Task requirements => In the article below on IBD and celiac disease, copy the passage starting with "IBD and celiac disease are" and going on through "13.4 million controls.", swapping "Canadians" for "people in Canada" each time it appears.

Excerpt =>
..........

Yes, inflammatory bowel disease and celiac disease are linked
McMaster University researchers have established a connection between inflammatory bowel disease (IBD) and celiac disease.
A systematic review and meta-analysis at the Farncombe Family Digestive Health Research Institute at McMaster in collaboration with the Society for the Study of Celiac Disease has determined there is a nine-fold increased risk of having IBD for patients with a previous diagnosis of celiac disease. Similarly, the risk for celiac disease is increased in IBD patients, though to a smaller extent.
The details were published today in Gastroenterology.
“Clinicians have always suspected that IBD and celiac disease may be linked, however a clear association was never established,” said first study author Maria Ines Pinto-Sanchez, associate professor of medicine and member of the Farncombe Family Digestive Health Research Institute at McMaster. She is a gastroenterologist with Hamilton Health Sciences.
“This is important, as failure to diagnose one or the other condition could compromise proper response to available treatments. It also raises questions on screening for the other disease in a patient already diagnosed with either IBD or celiac disease.”
IBD and celiac disease are chronic and disabling intestinal conditions affecting many Canadians as Canada has one of the highest frequencies of IBD in the world. Both diseases share similar risk factors and their prevalence has increased in the past years.
While the exact cause of IBD is unknown, it is accepted that infections, genes and other environmental factors are involved. Celiac disease affects 1 in 100 Canadians, and its main environmental trigger is dietary gluten, but specific genes are required to develop the condition.
The researchers identified 9,800 studies and included 65 studies in their analysis. Of those, 30 studies included control groups with a total of 13.6 million participants, including: 43,000 celiac patients, 166,000 IBD patients (39,000 Crohn’s, 56,000 ulcerative colitis, and 3,000 indeterminate colitis patients), and 13.4 million controls.

..........

Recorded information =>
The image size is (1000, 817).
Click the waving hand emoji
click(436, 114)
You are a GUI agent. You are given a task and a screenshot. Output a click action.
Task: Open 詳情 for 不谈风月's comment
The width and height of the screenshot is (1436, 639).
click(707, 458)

..........

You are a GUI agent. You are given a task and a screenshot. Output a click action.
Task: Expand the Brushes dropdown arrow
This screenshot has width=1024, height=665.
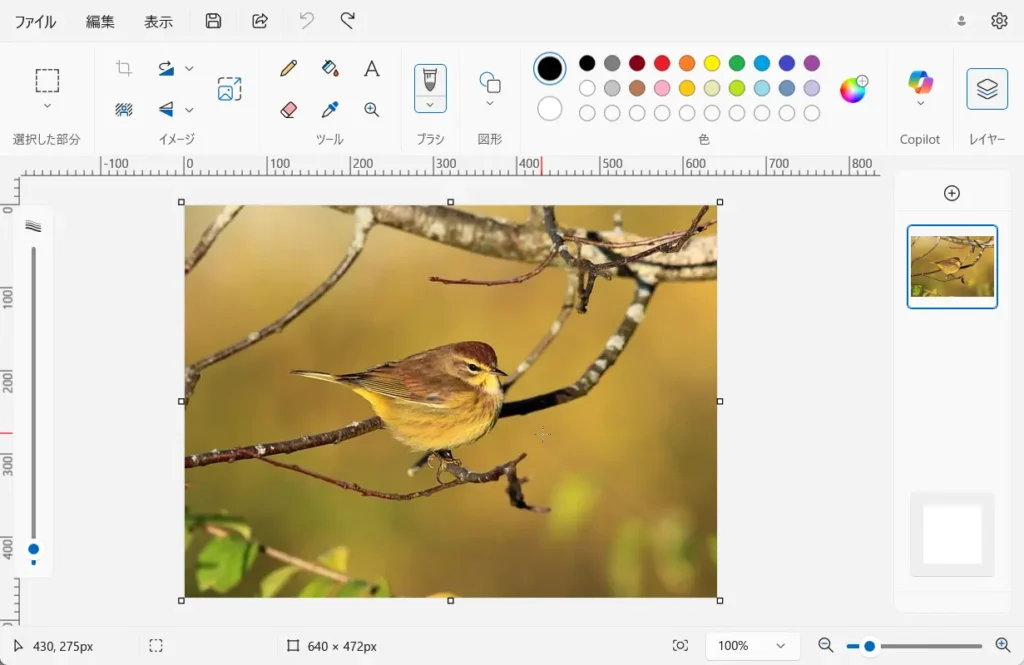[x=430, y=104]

..........

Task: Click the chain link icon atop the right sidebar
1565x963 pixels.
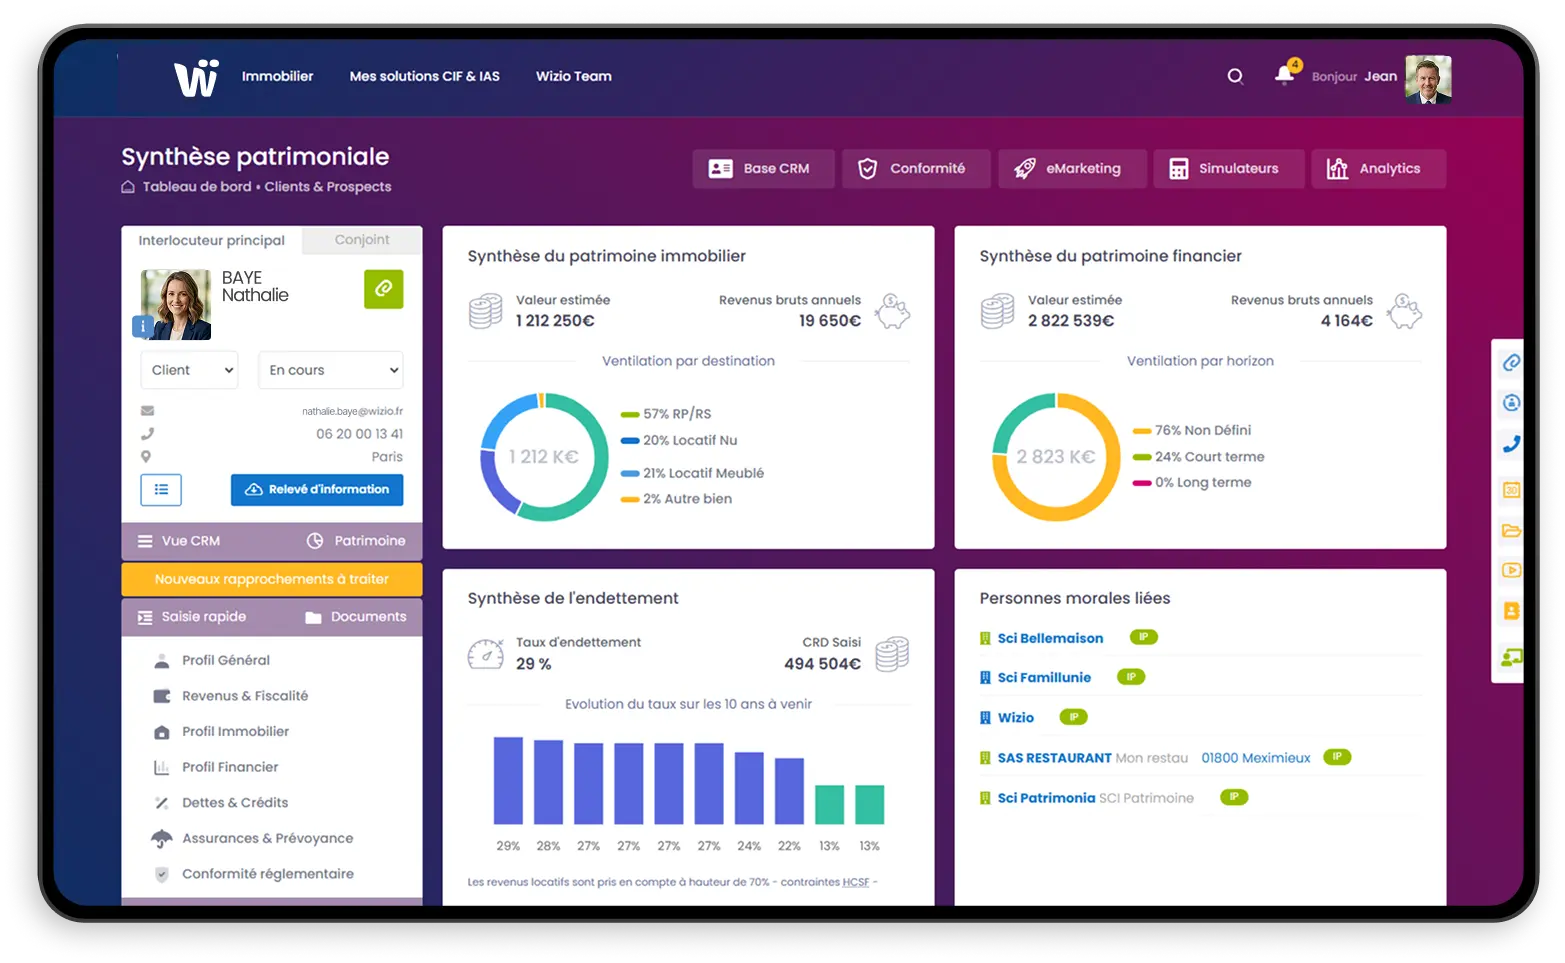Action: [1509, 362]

..........

Solution below =>
IBD and celiac disease are chronic and disabling intestinal conditions affecting many people in Canada as Canada has one of the highest frequencies of IBD in the world. Both diseases share similar risk factors and their prevalence has increased in the past years.
While the exact cause of IBD is unknown, it is accepted that infections, genes and other environmental factors are involved. Celiac disease affects 1 in 100 people in Canada, and its main environmental trigger is dietary gluten, but specific genes are required to develop the condition.
The researchers identified 9,800 studies and included 65 studies in their analysis. Of those, 30 studies included control groups with a total of 13.6 million participants, including: 43,000 celiac patients, 166,000 IBD patients (39,000 Crohn’s, 56,000 ulcerative colitis, and 3,000 indeterminate colitis patients), and 13.4 million controls.